What a Shame mirrors the rollicking spree that was downtown New York City in the 1980s. The irreverent lyrics transform this from a rock song about a bad romance into a boisterous middle finger to the object of the singer’s scorn. The swinging guitars and driving rhythm section would put this song at home in any arena or club.
ABOUT SMASHED GLADYS
Born from the embers of the vibrant Toronto punk scene, Smashed Gladys helped to craft a legendary period of New York City rock. Lead singer Sally Cato started as a singer in the art rock band The Concordes, while guitarist Bart Lewis did a brief stint with Canada’s most dangerous band, The Viletones, before departing for NYC. Soon after relocating to Gotham, Sally & Bart met songwriter Tommy Boyce, who (along with his partner Mickey Hart) had coined most of The Monkees songs.
Under Boyce’s guidance, the group began rehearsing at a well known studio in midtown Manhattan.SG started playing venues in and around the NYC area, during which time they met Gene Simmons. Simmons offered them a production/ management deal. The band’s original 4 members: Sally Cato (vocals), Bart Lewis (guitar), Matt Stellutto (drums) and Ken Fox (bass) from Toronto’s Raving Mojos, Jason and the Scorchers and The Fleshtones, along with the addition of Hilly Michaels, drummer from the Ian Hunter band – went into the studio and recorded close to an album’s worth of material produced by Simmons.
Four of the songs from those sessions are being released now, for the first time ever. Simmons captured the personality and raw grittiness of the band perfectly, and by the end of 1984, SG were in the UK recording their first album, Smashed Gladys, with Mark Dearnley at the producer helm. Smashed Gladys returned to the states and began touring and doing opening slots with The Dead Boys, Van Zant, Nazareth, Ace Frehley, Cheap Trick, Poison, Rick Derringer, Blue Oyster Cult, Crocus and others. It was during this feverish period that they established the infamous Wednesday night series at The Cat Club.
The night became a launching pad for several bands, and grew to become a showcase venue, late night hang, and playing party stage for artists such as David Bowie, Duran Duran, Mick Jagger and several others. Selling out venues in Manhattan and the surrounding tri-state area, Smashed Gladys caught the attention of Elektra Records A&R rep Micheal Alago. In 1986 they were signed by Elektra VP, Howard Thompson. The band played a signing gig to a packed house at one of the first venues they played in NYC – CBGB’s. Elektra picked up the rights to the first record and then sent the band into the studio to work on their next record, Social Intercourse, recorded in NYC with Rick Browdie and in L.A with Michael Wagner doing additional tracking and mixing.

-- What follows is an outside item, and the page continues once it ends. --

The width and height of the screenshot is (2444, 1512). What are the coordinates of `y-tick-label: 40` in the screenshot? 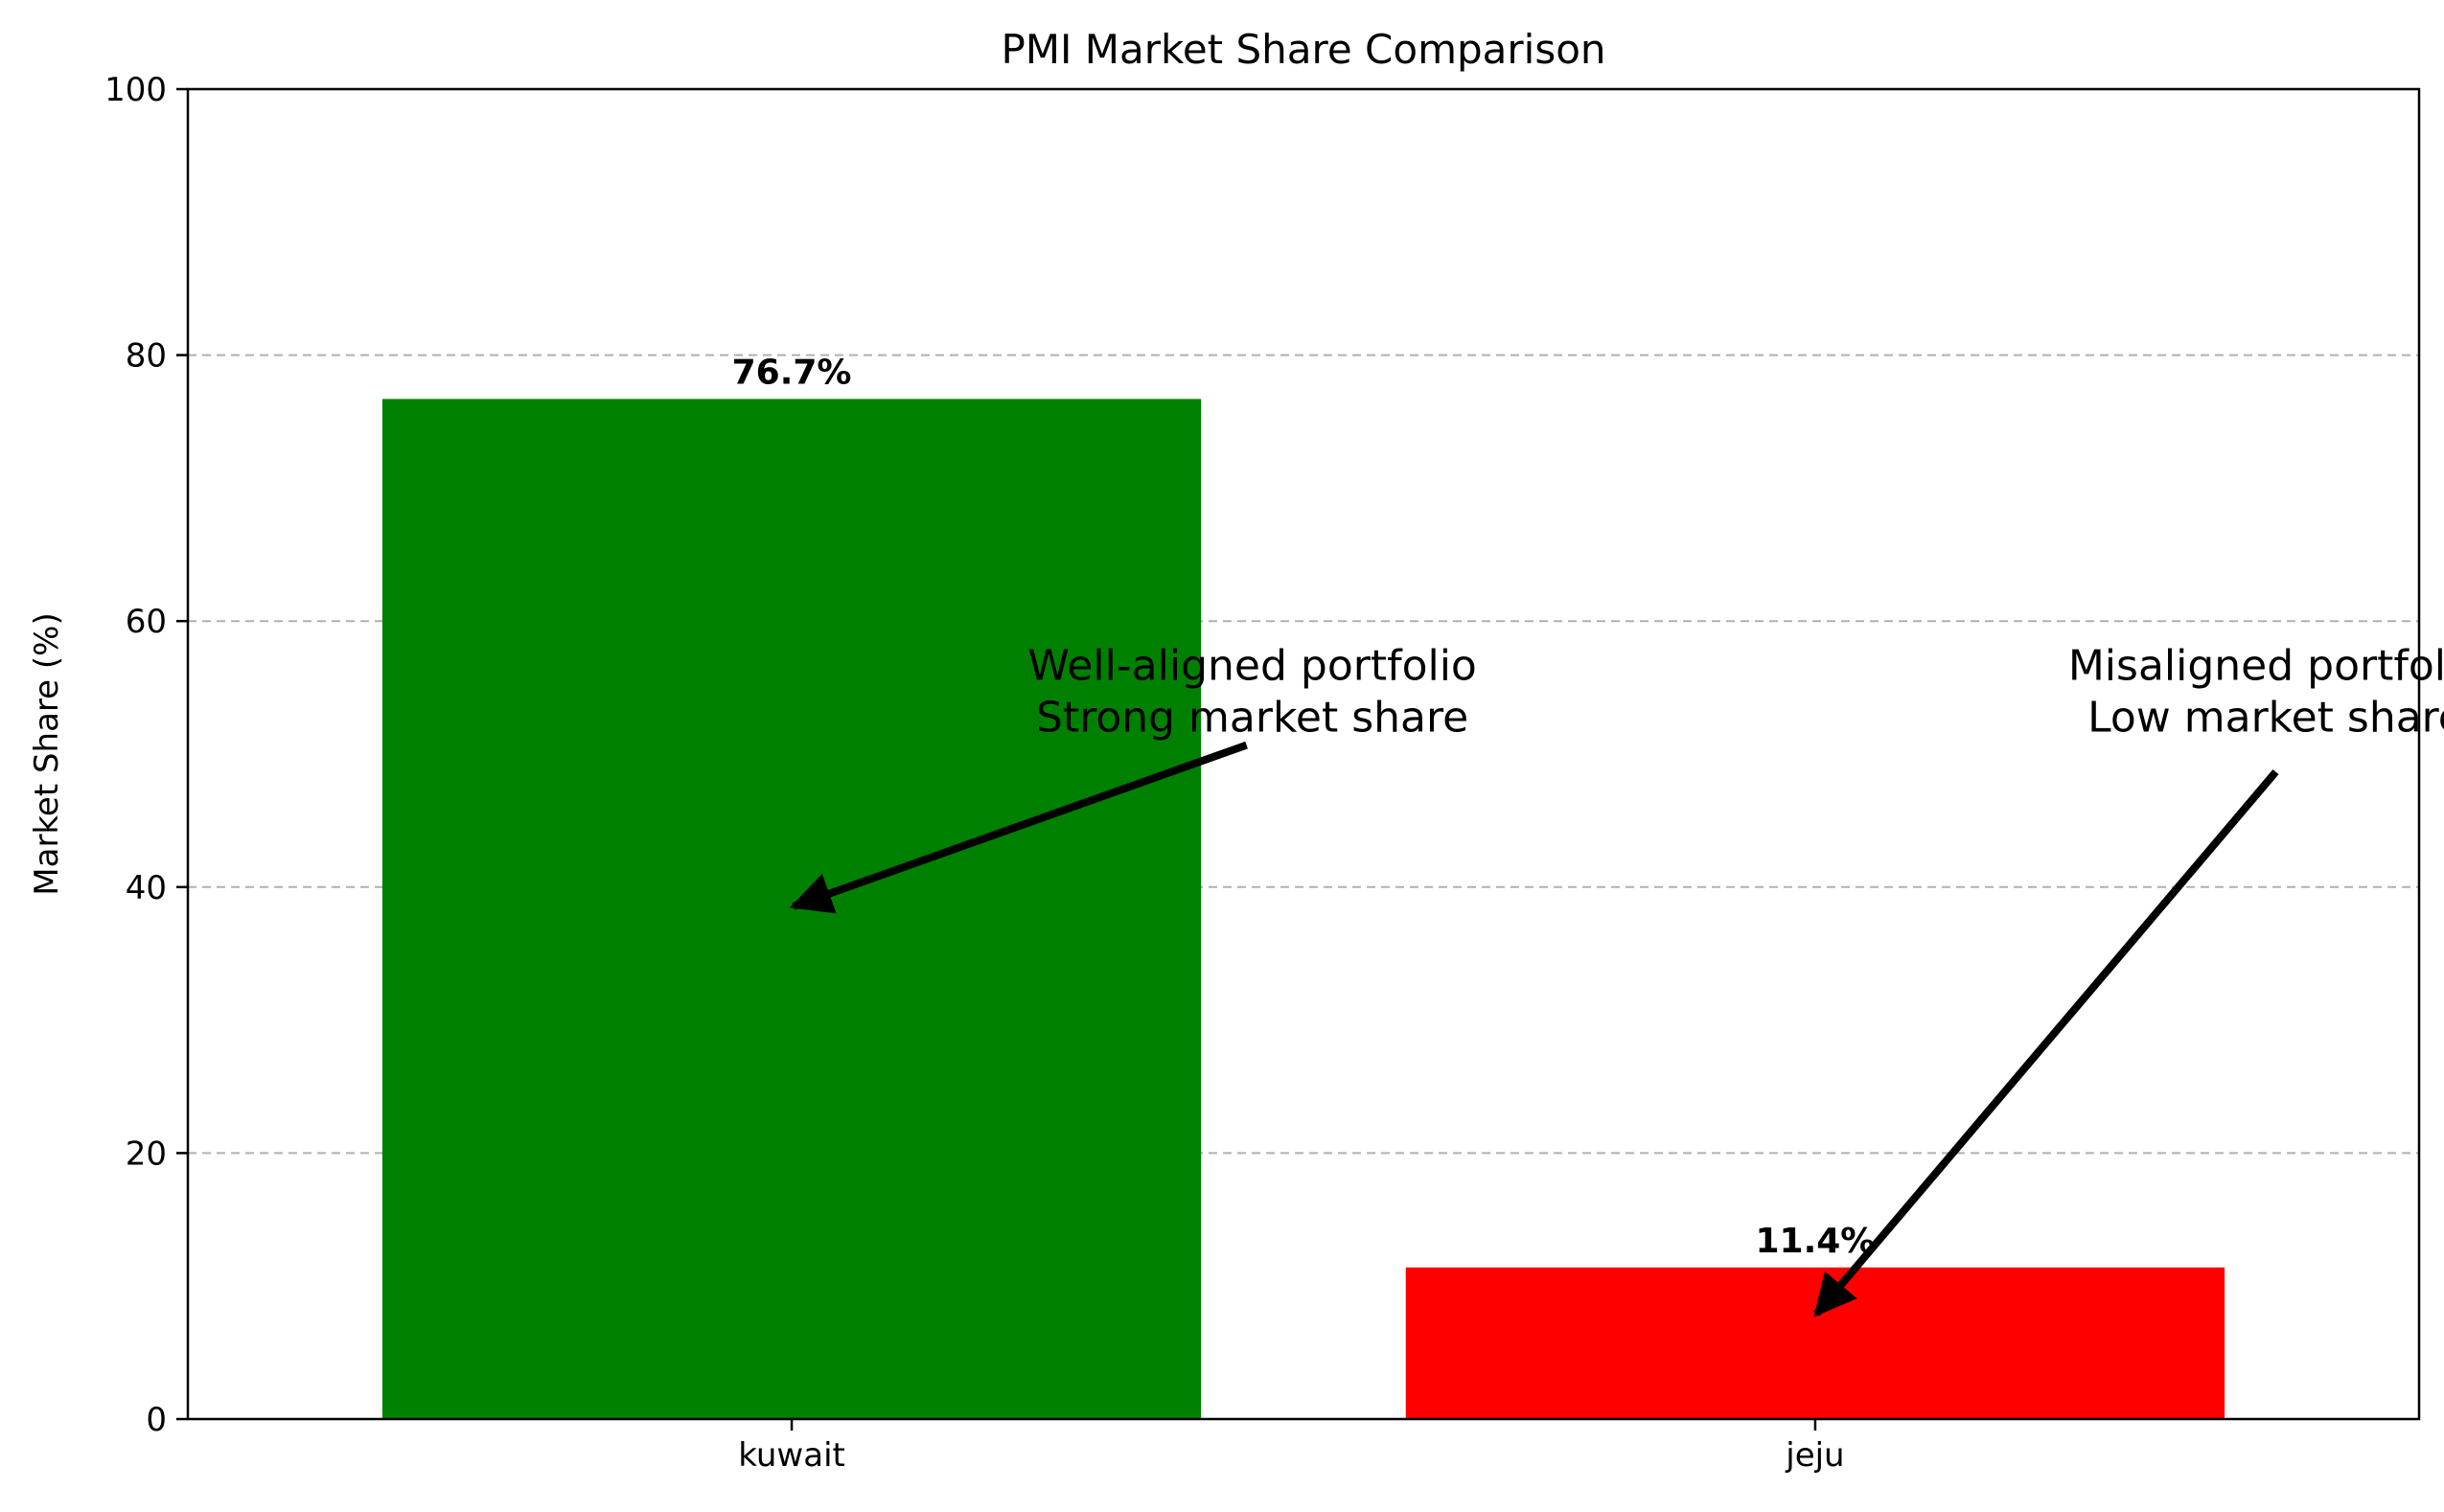 It's located at (146, 888).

While making the record, they met the artist working in the adjacent studio, Ozzy Osbourne, who made a guest background vocal appearance on the song Cast of Nasties. Osbourne had warned the band that some of the titles and subject matter on the record might get them in trouble in certain markets and banned altogether from retailers such as Walmart. He was right, and touring in certain Midwestern states became dangerous at times forcing the band to bring along new members … Mr Smith & Wesson. SG was making demos for their third record when they received offers from producers John Paul Jones and Mick Ronson. They went with Mick Ronson and began pre-production, but Ronson fell ill. The band was then picked up by Teddy Slatus, Johnny Winter’s manager and label.
Tragically, SG’s third bass player, Mark Sliker, then died from a drug overdose. Following the trials and tribulations, Sally left the music business and returned to being a graphic artist. On May 19, 2020 Sally Cato passed away.